Again, the point of a game is to be fun, not frustrating.

Hodge Podge

This game uses a mix mash of ideas all thrown into this game. You have the standard fight areas, you have Absolve or Punish, you have the wells, the doors you attack to open them and several other things I will let you discover if you choose to play. A lot of discordant ideas put together that don't really work as a cohesive whole.
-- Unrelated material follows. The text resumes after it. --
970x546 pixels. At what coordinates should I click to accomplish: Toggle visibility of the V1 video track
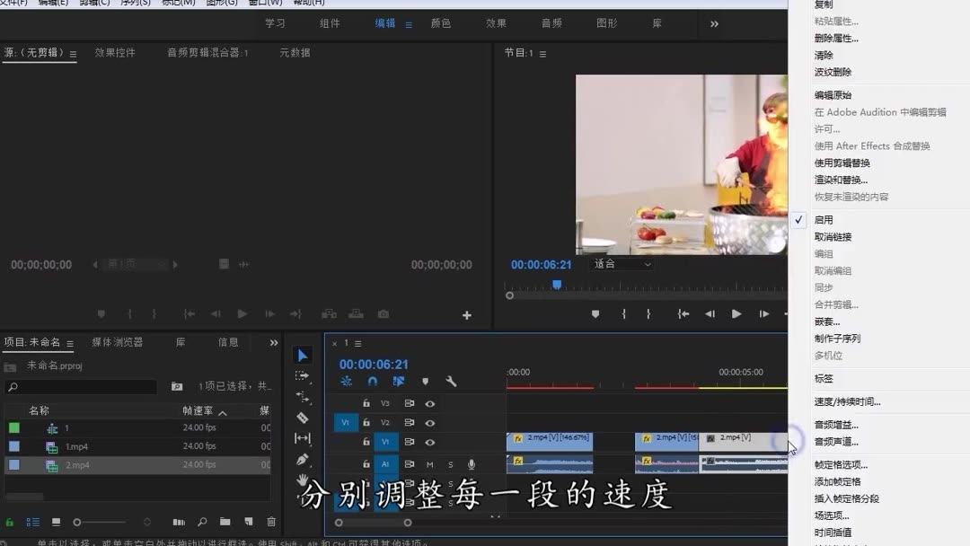click(x=429, y=441)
This is the only place where this game shines. And shines does it ever. This game is absolutely gorgeous and stunning. The graphics completely hold up even under the most intense and fastest moving scenes. No chop, not tearing, nothing. Someone put a lot of work into making sure the graphics were as fluid as you could make them. On top of the fluid graphics, the texture maps are perfect, the lighting is perfect and the motion capture and lip movements have to be some of the best I've seen. This game easily gets a 10 in graphics. If every game looked and was as smooth as Dante's Inferno, it'd at least make the game somewhat more palatable. Dante's Inferno raises the bar in graphics on the Xbox 360. I haven't seen graphics look this good on the Xbox 360 ever. In fact, it looks so good, I'd swear it was on the PS3.

The smoke and fire effects are amazingly well done. I have to applaud the designers for the effort put into the graphics. It's too bad the graphics design team basically wasted their effort on such a mediocre title.


The voiceovers are reasonably well done. It definitely sounds like hired actors. The music is good, but not inspiring. I've heard much better music in games than here.


The controls work, but are odd in places. I would have preferred a more standard control layout, but the way it is set up works ok for this game. The controls are reasonably responsive, but overall it doesn't really help the gameplay much. The one place where there is an issue is when the RB flag appears on the screen. Sometimes it works, sometimes it doesn't. So, when you expect an RB symbol to appear, it doesn't.

Note, the default layout puts a darting move on the right stick instead of camera movement. While I would call Visceral on 'Messing with a good thing', it seems to work ok in this game. I would have preferred a camera control on this stick, but the way that it is seems to work well enough.


I can't really recommend this game. It's an average game that feels like a movie tie-in. It doesn't feel as rushed as most movie tie-ins (mostly because of the graphics subsystem). But, the game play is frustrating as are the boss levels. This is yet another in the endless stream of irritating boss battle games. Overall, I'm getting rather tired of this genre because it's basically the same things rehashed. There has to be some other way to play a game that doesn't involve boss battles to progress. In fact, I'd prefer puzzles to boss battles. Puzzles at least challenge the mind and make you think. Boss battles are mindless chopping, jumping and using combos. Give me something that challenges the mind over mindless gaming any day.

  • Sound: 8/10 (slightly better than average)
  • Graphics: 10/10 (easily the best I've seen for this genre)
  • Gameplay: 5/10 (average, weak in places)
  • Story: 6.5/10 (too much glitz, not enough story)
  • Bugginess: N/A
  • Controls: 7/10 (odd movement control on the right stick)
  • Bang-to-buck: 1/10 (no replay value)
  • Play Value: $5 (recommend renting)
  • Overall: 5.5/10 (nothing new here, even as perfect as the graphics are).